Our study is not free of limitations. First, all patients were enrolled from clinical settings and we are not sure that they are representative of patient population with MOH, SUD, and PDs (Berkson’s bias [66]). Future studies might enroll a patient group from the general community to compare personality characteristics in the MOH population and extend the generalizability of the study’s findings. Moreover, the stability of some results over time should be verified by longitudinal research. Secondly, MOH patients were interviewed as inpatients, while SUD and PD samples were evaluated in the outpatient setting. Further empirical investigations in this area should seek to address these issues by involving diverse and wide patient samples, taking into account the distribution of the severity of pathology and various clinical conditions. Furthermore, the different populations were evaluated in multiple sites with different expertise. We attempted to control for the possible confounding effects (e.g., a common questionnaire for data recording and training for SWAP administration and interpretation) to the best of our abilities. Finally, demographic differences among the groups might have partially influenced the results that we observed, although we have adjusted for these specific variables in all of the analyses and the effect size (η2) estimations were mostly of a moderate or large magnitude [67].
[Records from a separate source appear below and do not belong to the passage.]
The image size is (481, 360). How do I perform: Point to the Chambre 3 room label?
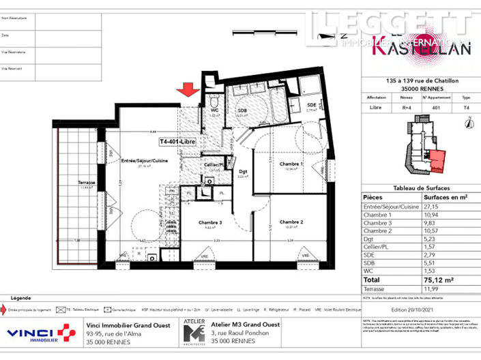(x=211, y=222)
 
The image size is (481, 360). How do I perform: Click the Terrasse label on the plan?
(x=87, y=183)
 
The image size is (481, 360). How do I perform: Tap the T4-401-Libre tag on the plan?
(x=177, y=142)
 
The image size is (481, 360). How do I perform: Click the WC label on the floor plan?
(x=214, y=110)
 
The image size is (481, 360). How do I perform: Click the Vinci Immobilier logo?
(x=41, y=333)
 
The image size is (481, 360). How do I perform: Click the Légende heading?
(x=21, y=298)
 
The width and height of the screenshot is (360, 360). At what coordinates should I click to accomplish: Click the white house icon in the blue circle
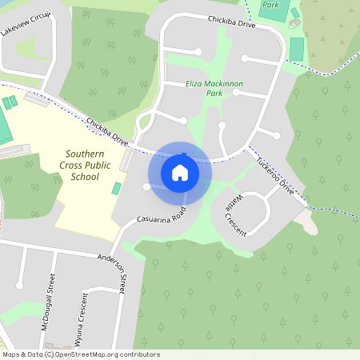click(x=180, y=171)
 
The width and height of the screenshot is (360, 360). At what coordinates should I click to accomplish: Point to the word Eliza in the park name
click(x=196, y=83)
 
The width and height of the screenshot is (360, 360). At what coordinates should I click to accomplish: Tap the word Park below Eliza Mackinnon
click(x=214, y=94)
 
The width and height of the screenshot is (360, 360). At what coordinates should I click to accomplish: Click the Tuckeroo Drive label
click(x=275, y=174)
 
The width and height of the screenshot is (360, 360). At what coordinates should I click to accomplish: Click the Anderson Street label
click(x=112, y=267)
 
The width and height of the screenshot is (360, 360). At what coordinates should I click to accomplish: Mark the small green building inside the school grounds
click(x=117, y=189)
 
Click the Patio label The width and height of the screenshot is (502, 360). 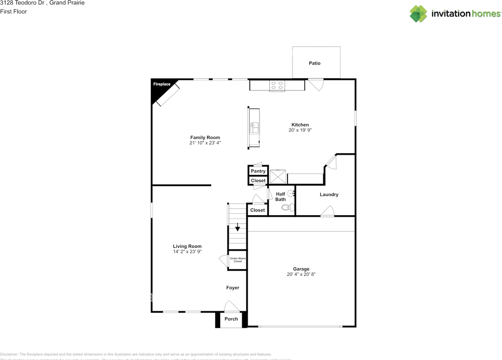click(x=314, y=63)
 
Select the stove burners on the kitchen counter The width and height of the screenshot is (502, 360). click(x=277, y=85)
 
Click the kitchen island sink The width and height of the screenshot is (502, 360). click(x=254, y=127)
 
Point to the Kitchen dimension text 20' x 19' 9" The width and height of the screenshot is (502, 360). click(x=300, y=130)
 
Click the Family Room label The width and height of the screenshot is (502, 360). click(x=205, y=137)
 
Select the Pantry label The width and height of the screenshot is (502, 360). click(x=258, y=171)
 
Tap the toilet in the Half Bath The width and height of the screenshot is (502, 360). click(x=288, y=208)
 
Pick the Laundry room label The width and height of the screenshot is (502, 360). click(x=329, y=195)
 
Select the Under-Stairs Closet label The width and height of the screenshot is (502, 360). click(x=238, y=260)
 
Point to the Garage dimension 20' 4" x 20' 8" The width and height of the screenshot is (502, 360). click(x=301, y=275)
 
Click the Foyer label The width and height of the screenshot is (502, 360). click(x=233, y=288)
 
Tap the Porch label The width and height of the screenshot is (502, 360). click(x=231, y=319)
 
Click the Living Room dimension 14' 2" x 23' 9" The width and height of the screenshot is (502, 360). click(x=187, y=251)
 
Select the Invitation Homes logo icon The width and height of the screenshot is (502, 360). click(x=418, y=14)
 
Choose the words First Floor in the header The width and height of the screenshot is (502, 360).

In summary, this study supports the presence of a specific constellation of personality in MOH patients that included obsessive (perfectionist) and dysphoric traits, as well as good enough psychological resources. No similarities with drug-addicted and personality-disordered patients were found. In particular, substantial differences between MOH and SUD patients seem to confirm the results of previous research [37, 51]. Overall, these findings may be useful in providing a road map for the implementation of effective treatment strategies and intervention programs among this clinical population with chronic headache.

Data Availability

The data of this study are not available due to ethical concerns. We must protect patient privacy and security and follow the ethical rules of our institutions and their restrictions on data sharing.

Conflicts of Interest

The authors declare that they have no conflicts of interest.